» ASSIGNMENT
Stop after the line with "Image resolution: width=804"; until then, please copy every line of the records word for word from the first.

# # #

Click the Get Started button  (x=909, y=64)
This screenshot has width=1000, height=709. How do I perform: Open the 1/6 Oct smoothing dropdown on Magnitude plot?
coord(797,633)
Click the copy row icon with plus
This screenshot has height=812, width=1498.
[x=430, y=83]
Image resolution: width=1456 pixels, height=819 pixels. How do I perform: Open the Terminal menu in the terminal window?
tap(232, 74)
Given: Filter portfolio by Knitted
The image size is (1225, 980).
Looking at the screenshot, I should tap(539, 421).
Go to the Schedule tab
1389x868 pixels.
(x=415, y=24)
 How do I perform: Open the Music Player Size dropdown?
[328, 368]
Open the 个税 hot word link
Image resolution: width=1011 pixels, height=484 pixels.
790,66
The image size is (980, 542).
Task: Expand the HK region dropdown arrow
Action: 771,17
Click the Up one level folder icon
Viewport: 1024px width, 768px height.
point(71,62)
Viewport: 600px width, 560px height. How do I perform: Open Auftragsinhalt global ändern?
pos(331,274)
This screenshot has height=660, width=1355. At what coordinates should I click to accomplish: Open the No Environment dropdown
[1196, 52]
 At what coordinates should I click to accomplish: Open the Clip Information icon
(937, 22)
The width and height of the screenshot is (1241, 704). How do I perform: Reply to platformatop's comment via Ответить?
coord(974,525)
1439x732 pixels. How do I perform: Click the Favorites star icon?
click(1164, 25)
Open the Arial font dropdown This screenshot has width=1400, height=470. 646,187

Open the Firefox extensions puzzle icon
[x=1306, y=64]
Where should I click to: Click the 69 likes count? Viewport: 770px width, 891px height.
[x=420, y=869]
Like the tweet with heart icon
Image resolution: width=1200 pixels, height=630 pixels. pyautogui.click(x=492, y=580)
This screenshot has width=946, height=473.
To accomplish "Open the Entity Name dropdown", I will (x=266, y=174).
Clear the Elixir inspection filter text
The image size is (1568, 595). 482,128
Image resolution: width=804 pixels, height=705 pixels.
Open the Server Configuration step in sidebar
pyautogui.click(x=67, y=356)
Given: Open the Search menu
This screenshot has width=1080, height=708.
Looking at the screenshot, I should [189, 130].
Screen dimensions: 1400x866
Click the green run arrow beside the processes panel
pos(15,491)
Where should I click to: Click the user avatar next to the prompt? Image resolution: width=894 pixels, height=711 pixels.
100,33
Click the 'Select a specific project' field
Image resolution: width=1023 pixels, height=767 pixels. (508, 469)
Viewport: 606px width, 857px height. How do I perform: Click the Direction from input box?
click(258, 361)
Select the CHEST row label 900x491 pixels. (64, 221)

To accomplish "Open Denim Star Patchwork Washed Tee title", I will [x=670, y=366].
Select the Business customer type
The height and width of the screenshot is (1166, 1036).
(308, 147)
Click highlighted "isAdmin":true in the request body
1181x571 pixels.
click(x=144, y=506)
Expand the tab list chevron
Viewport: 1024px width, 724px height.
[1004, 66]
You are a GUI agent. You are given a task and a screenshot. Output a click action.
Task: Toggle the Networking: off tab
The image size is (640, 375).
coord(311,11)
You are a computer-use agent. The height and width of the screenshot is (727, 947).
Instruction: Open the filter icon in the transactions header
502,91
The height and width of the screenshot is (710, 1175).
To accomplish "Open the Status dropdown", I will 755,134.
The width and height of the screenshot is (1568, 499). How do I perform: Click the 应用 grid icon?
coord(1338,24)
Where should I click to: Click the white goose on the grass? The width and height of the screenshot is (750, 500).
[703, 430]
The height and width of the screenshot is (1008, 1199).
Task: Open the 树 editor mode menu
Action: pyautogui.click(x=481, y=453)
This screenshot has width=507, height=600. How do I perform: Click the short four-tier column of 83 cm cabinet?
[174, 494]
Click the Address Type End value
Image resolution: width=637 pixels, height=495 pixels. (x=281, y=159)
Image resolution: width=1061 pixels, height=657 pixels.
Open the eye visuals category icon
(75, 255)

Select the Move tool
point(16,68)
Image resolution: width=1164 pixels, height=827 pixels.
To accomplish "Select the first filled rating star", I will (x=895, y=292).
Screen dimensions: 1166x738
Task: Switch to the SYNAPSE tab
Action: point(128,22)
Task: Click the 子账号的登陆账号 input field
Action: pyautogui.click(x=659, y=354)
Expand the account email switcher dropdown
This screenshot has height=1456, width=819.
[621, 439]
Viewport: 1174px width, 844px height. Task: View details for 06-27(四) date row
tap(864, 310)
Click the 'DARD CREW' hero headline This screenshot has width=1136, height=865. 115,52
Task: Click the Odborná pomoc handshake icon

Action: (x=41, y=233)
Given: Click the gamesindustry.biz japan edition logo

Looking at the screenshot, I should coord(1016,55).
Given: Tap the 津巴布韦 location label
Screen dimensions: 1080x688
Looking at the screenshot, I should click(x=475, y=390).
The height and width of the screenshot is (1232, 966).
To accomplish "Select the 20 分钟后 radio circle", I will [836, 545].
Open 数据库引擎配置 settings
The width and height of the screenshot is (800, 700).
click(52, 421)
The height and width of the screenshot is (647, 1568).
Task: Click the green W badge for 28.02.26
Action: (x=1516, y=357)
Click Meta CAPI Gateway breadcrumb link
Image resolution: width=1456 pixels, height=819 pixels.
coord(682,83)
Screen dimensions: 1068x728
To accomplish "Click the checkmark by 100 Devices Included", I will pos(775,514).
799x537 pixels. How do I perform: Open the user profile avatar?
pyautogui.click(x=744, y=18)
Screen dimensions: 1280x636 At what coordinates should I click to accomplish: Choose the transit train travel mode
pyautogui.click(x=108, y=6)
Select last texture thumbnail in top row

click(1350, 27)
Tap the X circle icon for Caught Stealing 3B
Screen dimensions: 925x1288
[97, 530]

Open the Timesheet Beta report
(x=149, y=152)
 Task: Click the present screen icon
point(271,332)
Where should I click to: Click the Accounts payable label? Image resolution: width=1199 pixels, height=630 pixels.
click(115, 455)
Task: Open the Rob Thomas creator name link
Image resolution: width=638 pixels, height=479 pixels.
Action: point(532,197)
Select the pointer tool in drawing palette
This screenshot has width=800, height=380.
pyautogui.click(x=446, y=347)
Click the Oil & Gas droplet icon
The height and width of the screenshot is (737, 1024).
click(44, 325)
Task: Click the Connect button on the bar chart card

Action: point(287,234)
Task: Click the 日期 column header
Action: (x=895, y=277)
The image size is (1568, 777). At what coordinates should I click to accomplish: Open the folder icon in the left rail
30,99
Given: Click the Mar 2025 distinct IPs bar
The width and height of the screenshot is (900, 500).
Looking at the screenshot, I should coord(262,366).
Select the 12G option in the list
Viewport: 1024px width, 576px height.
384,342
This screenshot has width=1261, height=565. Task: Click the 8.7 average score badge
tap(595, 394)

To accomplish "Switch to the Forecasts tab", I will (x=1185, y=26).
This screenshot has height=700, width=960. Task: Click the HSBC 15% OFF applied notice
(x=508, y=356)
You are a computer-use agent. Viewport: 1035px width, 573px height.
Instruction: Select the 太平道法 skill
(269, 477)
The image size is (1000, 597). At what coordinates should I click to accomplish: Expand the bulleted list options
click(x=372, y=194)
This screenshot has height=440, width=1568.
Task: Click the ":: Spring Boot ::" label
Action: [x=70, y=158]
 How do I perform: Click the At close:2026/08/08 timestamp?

# # #

» ANSWER SPACE
Click the Get Started button  (x=909, y=64)
This screenshot has width=1000, height=709. How do I perform: Open the 1/6 Oct smoothing dropdown on Magnitude plot?
coord(797,633)
Click the copy row icon with plus
This screenshot has height=812, width=1498.
[x=430, y=83]
Image resolution: width=1456 pixels, height=819 pixels. How do I perform: Open the Terminal menu in the terminal window?
tap(232, 74)
Given: Filter portfolio by Knitted
The image size is (1225, 980).
Looking at the screenshot, I should tap(539, 421).
Go to the Schedule tab
1389x868 pixels.
(x=415, y=24)
 How do I perform: Open the Music Player Size dropdown?
[328, 368]
Open the 个税 hot word link
Image resolution: width=1011 pixels, height=484 pixels.
790,66
The image size is (980, 542).
Task: Expand the HK region dropdown arrow
Action: 771,17
Click the Up one level folder icon
Viewport: 1024px width, 768px height.
point(71,62)
Viewport: 600px width, 560px height. How do I perform: Open Auftragsinhalt global ändern?
pos(331,274)
This screenshot has height=660, width=1355. At what coordinates should I click to accomplish: Open the No Environment dropdown
[1196, 52]
 At what coordinates should I click to accomplish: Open the Clip Information icon
(937, 22)
The width and height of the screenshot is (1241, 704). How do I perform: Reply to platformatop's comment via Ответить?
coord(974,525)
1439x732 pixels. How do I perform: Click the Favorites star icon?
click(1164, 25)
Open the Arial font dropdown This screenshot has width=1400, height=470. 646,187

Open the Firefox extensions puzzle icon
[x=1306, y=64]
Where should I click to: Click the 69 likes count? Viewport: 770px width, 891px height.
[x=420, y=869]
Like the tweet with heart icon
Image resolution: width=1200 pixels, height=630 pixels. pyautogui.click(x=492, y=580)
This screenshot has width=946, height=473.
To accomplish "Open the Entity Name dropdown", I will (x=266, y=174).
Clear the Elixir inspection filter text
The image size is (1568, 595). 482,128
Image resolution: width=804 pixels, height=705 pixels.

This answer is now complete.